How can I extract specific text from PDF?

  • 18 July 2023
  • 5 replies

Badge +1


I’m using the Community Edition of AA and trying to build a bot to extract one small set of digits. When I select the PDF extract text the bot tries to extract all the text on the page. How can I extract only the specific digits I want?


5 replies

Userlevel 6
Badge +15

Hi @john whittaker ,

After the extracting the all the text values, you can use the string package to retrieve required digits only.

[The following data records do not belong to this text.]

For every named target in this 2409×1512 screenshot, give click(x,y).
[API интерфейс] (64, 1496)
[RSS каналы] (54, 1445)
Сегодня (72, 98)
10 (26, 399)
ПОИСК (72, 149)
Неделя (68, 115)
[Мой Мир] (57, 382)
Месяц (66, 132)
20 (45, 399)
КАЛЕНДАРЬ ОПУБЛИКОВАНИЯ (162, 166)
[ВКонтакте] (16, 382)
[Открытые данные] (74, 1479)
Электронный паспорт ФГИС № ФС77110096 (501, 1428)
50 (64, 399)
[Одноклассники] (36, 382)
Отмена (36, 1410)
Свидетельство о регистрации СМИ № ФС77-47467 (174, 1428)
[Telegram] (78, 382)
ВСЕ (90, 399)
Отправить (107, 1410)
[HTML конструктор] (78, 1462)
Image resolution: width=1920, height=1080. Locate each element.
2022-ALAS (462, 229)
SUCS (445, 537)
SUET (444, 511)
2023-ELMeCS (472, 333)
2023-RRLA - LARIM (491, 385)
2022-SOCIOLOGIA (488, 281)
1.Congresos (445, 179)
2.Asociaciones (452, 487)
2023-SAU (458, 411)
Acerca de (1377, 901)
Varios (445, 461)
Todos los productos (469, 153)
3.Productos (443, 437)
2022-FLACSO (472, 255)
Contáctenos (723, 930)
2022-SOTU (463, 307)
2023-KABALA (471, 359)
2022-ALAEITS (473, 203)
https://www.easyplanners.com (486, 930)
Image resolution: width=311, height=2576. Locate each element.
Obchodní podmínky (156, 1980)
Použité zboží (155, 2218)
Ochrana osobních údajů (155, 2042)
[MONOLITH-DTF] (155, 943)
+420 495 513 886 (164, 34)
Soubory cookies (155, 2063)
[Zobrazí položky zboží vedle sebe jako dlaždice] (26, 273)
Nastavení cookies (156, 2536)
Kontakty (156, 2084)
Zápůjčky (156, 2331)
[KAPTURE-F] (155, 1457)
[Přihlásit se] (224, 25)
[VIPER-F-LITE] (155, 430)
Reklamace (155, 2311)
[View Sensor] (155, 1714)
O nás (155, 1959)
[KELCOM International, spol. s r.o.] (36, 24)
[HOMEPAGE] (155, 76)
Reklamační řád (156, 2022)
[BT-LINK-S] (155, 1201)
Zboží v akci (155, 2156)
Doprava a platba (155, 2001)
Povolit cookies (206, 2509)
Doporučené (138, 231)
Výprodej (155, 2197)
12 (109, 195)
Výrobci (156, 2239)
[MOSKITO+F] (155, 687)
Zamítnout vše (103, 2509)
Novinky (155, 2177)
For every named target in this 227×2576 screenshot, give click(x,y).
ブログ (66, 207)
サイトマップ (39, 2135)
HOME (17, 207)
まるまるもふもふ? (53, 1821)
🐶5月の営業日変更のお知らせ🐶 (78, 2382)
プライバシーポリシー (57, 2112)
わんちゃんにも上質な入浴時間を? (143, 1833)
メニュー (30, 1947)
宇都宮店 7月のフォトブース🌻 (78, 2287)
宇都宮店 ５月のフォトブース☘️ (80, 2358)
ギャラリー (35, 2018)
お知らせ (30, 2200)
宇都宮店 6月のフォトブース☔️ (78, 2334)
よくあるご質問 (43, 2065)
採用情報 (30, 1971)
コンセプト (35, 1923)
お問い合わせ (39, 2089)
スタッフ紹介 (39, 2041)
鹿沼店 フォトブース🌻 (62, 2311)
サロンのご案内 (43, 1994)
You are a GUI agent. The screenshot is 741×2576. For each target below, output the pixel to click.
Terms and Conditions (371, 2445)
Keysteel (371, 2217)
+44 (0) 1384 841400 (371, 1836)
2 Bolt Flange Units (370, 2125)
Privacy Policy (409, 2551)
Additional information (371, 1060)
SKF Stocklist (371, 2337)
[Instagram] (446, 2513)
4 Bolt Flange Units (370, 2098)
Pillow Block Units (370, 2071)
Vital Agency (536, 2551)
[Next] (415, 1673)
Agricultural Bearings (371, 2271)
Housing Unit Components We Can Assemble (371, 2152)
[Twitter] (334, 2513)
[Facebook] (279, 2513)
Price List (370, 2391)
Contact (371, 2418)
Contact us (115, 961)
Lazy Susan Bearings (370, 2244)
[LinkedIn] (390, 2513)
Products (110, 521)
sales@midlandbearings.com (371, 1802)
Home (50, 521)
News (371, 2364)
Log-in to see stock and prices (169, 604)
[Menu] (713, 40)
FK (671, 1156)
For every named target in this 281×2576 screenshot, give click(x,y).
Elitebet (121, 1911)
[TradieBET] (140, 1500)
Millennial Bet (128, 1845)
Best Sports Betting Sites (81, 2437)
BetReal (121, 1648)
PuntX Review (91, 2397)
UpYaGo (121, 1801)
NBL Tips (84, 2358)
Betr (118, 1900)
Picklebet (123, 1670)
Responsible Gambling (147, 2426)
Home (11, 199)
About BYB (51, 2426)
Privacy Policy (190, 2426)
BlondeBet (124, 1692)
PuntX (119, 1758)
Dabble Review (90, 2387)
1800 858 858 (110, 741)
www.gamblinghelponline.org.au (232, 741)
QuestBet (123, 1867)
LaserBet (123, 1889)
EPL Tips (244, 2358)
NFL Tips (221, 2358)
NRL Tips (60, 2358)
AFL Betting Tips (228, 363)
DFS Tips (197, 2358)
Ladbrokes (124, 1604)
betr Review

Do you want to extract the digits from the PDF (directly). Can you please share screen of the PDF or example PDF file.


Badge +1

Hi, thanks for your response! I attached a screenshot of the upper portion of the PDF which contains an episode number for the TV series Survivor which I copyright. In this case, I’m trying to extract the episode number (4206) and then use that digit to rename the PDF file. I have a lot of certificates, each with a different number so I want to replicate this process over and over.

Userlevel 6
Badge +15

Did you converted the PDF file to Text file ?  Are you able to see the results with the required value ?

Badge +3

1) extract text from pdf with structure. You will be getting text.

2) use before after string operation.




Aravindh s 

Badge +1

I was out of town for several days and just got back. I’ll try converting pdf to text file. Thanks.